Ekspercka Rada ds. Bezpieczeństwa Energetycznego i Klimatu przedstawiła swoje stanowisko ws. „Analizy dla sektora elektroenergetycznego z uwzględnieniem zmiany sytuacji polityczno-gospodarczej po inwazji Rosji na Ukrainę” stanowiącego aktualizację Polityki Energetycznej Polski do 2040 roku.

– W pierwszej kolejności, należy pozytywnie ocenić istotny wzrost ambicji w zakresie rozwoju odnawialnych źródeł energii zawarty w projekcie.

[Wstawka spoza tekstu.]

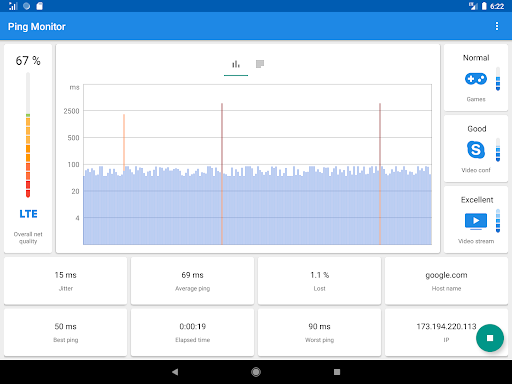Viewport: 512px width, 384px height.
Task: Tap the 15 ms Jitter card
Action: 66,281
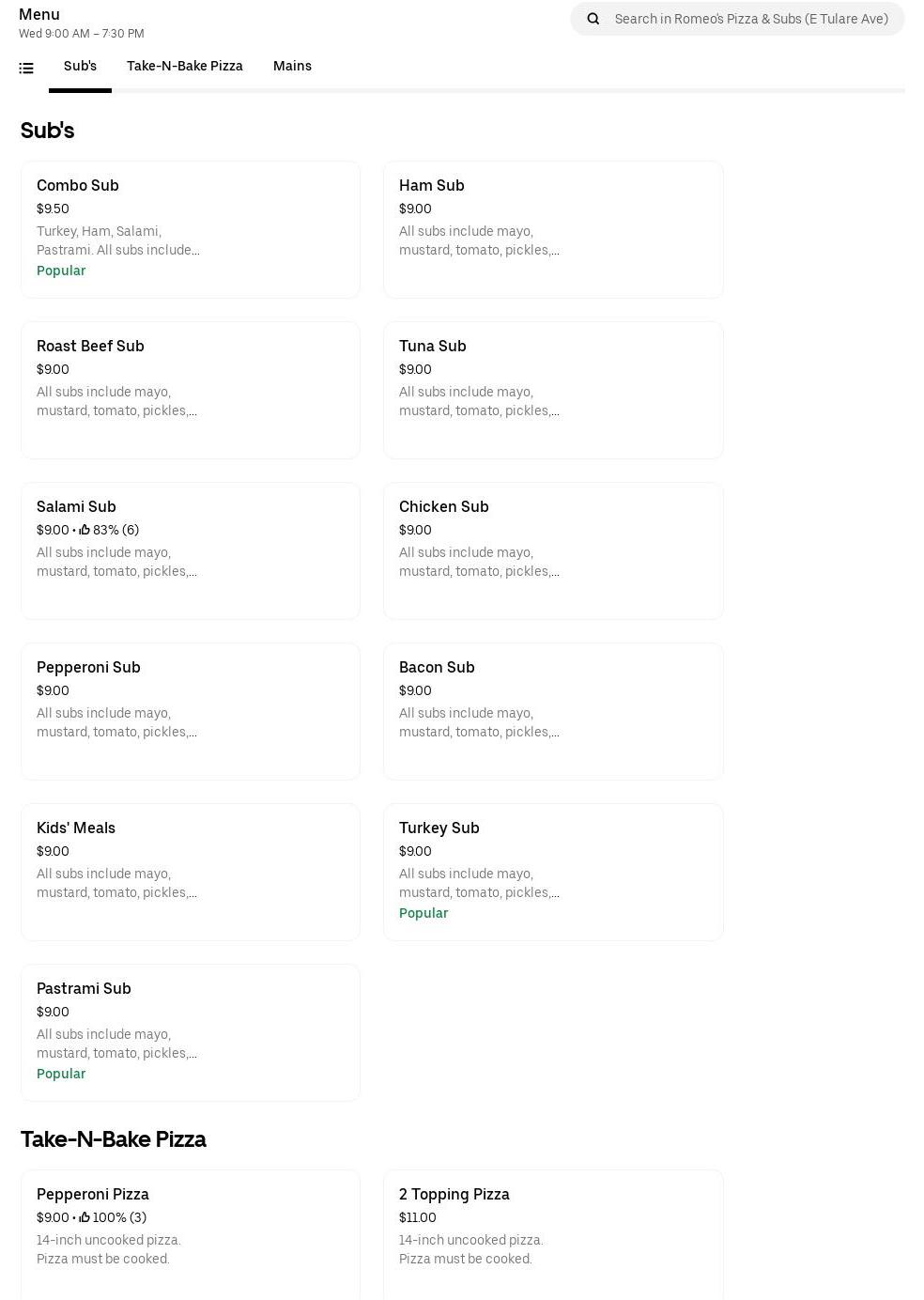Open the Roast Beef Sub item
The image size is (924, 1300).
point(191,390)
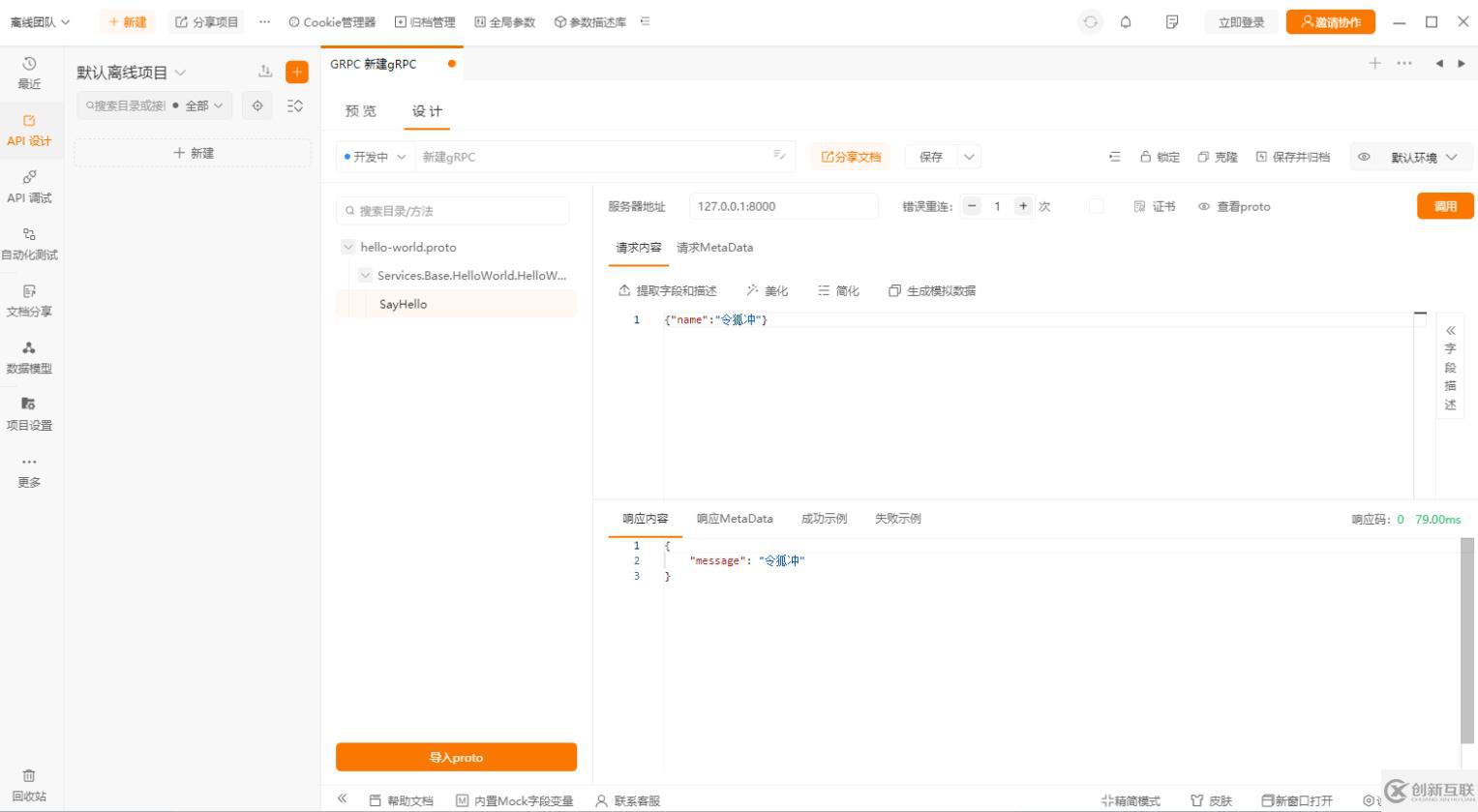Click the 导入proto button
Image resolution: width=1478 pixels, height=812 pixels.
(456, 757)
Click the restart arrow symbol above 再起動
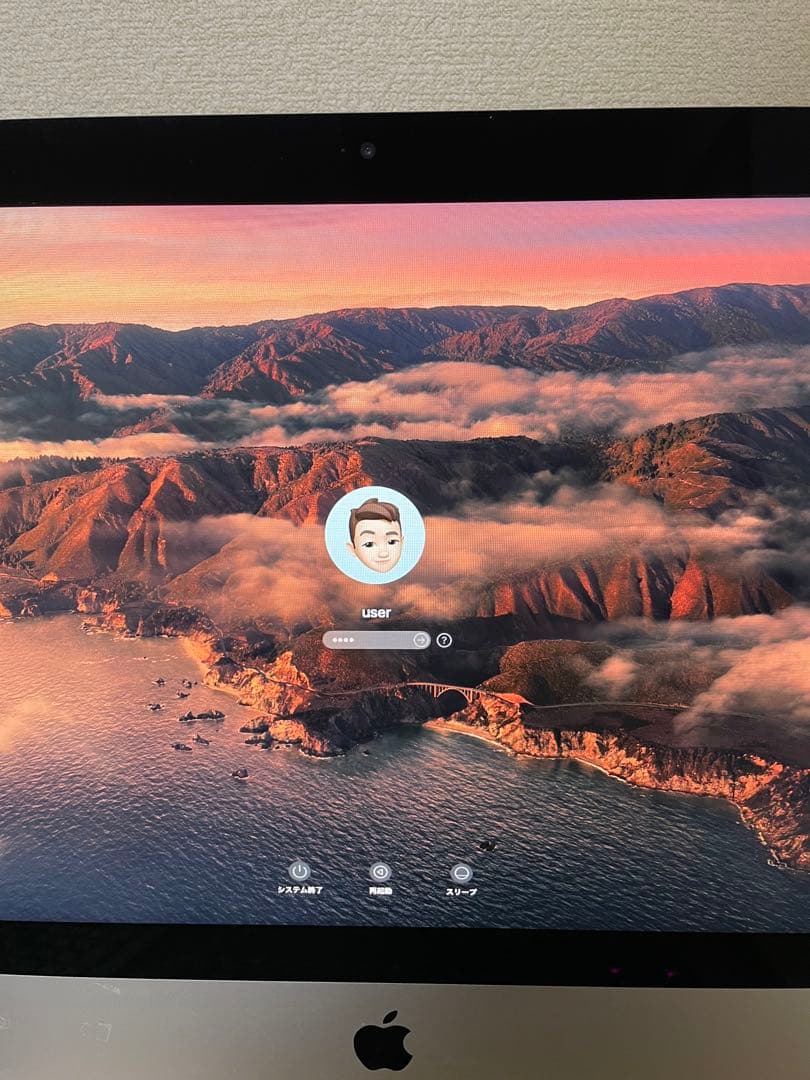 378,871
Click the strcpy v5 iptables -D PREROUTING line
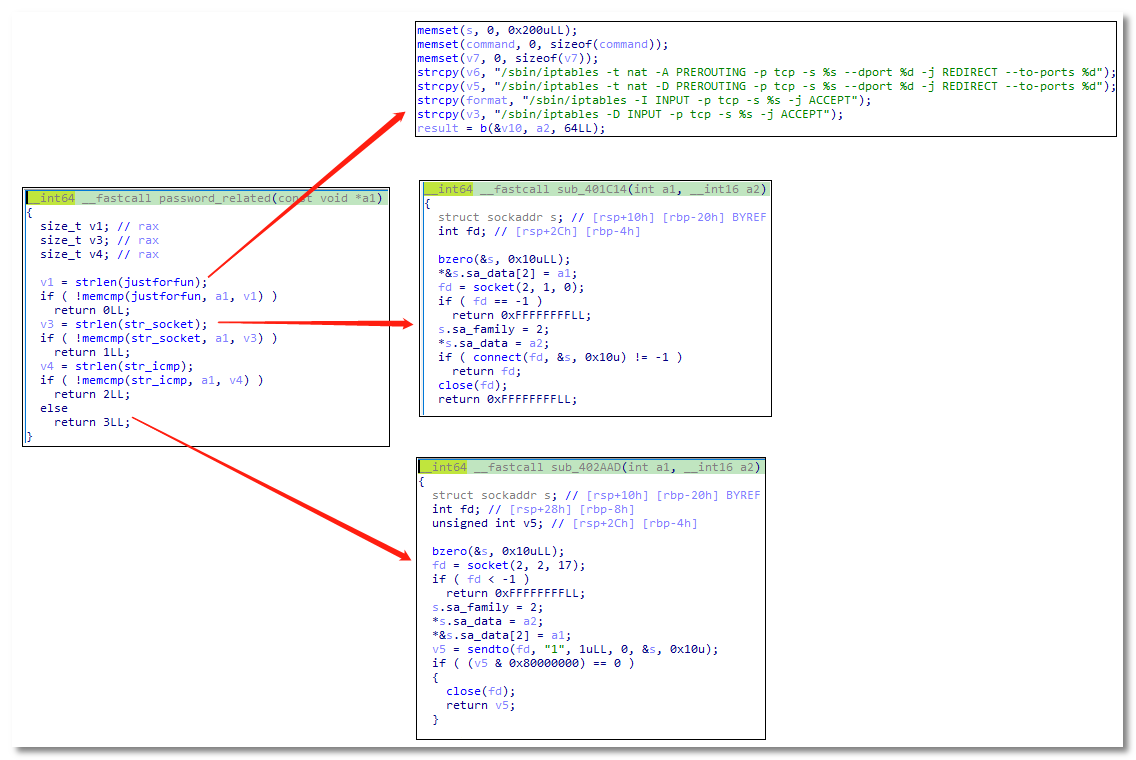 point(765,86)
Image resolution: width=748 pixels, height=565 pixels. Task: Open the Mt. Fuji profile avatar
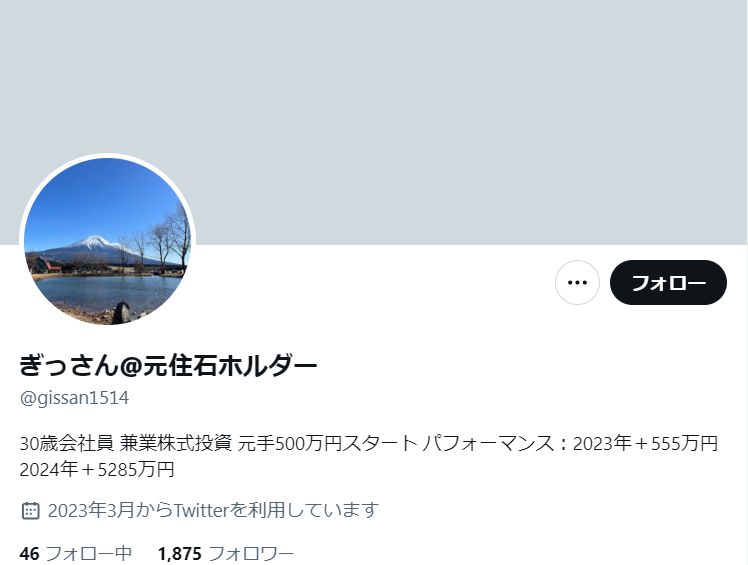(108, 241)

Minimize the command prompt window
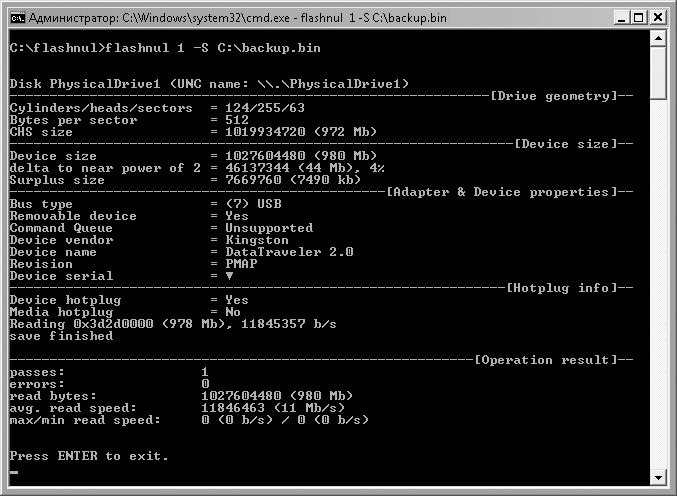point(621,18)
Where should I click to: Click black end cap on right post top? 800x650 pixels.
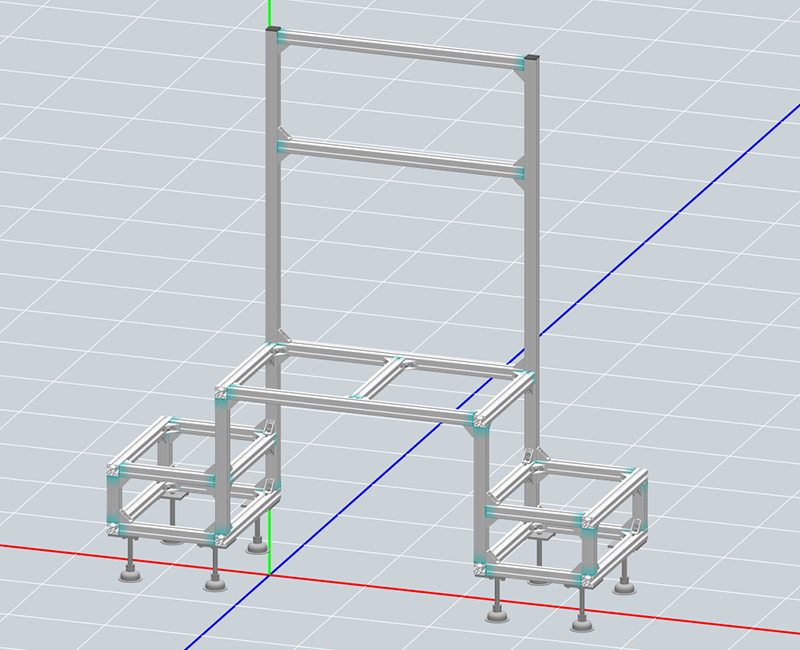531,58
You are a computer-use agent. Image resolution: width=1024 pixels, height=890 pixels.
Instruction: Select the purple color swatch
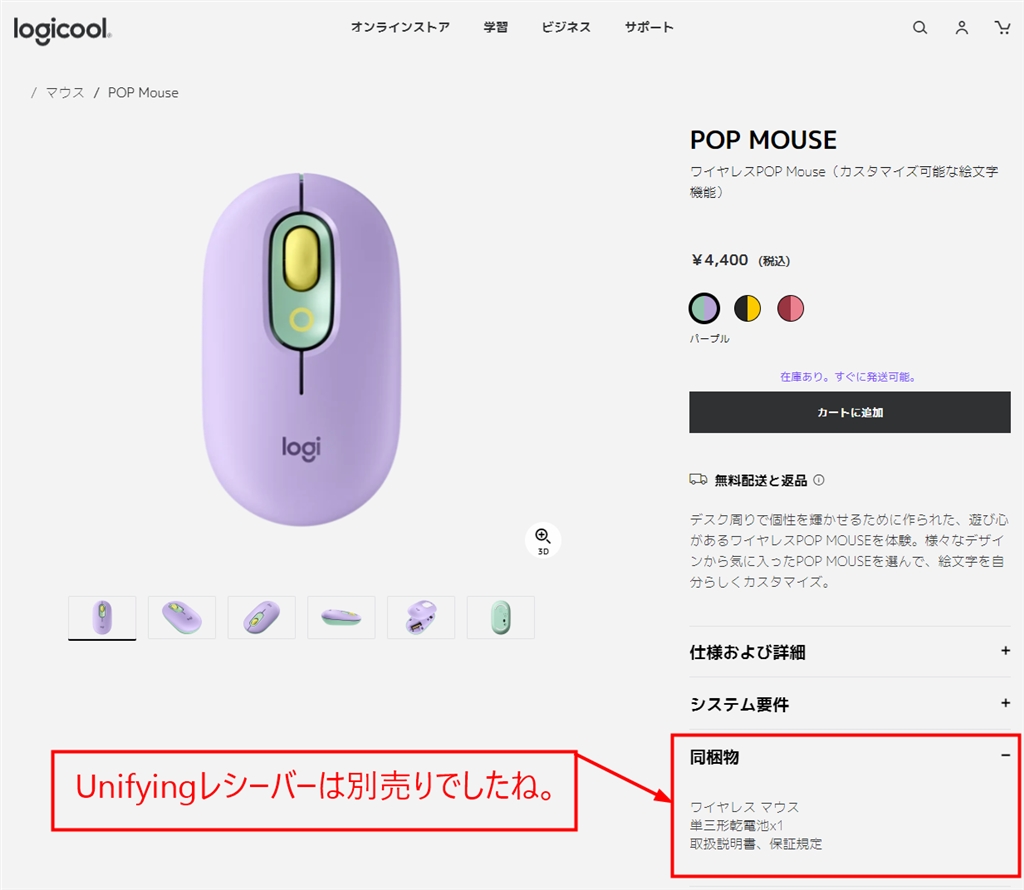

Prognozowane 50 GW mocy zainstalowanej w OZE do 2030 roku i 88 GW do 2040 roku stanowią istotny wzrost udziału energii odnawialnej w krajowym miksie energetycznym w stosunku do obecnie obowiązującej wersji PEP 2040. Zgodnie z przyjętymi założeniami aktualizacji, ma to się przełożyć na 47 procent udział OZE w produkcji energii elektrycznej w 2030 roku, co jest konkretnym postępem w porównaniu do aktualnej strategii i celu 32 procent udziału OZE w 2030 roku i tylko 40 procent w 2040 roku. W tym zakresie, widać znacznie większe uwzględnienie aktualnych trendów regulacyjnych i rynkowych, oraz dopasowanie krajowej strategii energetycznej do wyzwań klimatycznych i energetycznych – napisano w dokumencie.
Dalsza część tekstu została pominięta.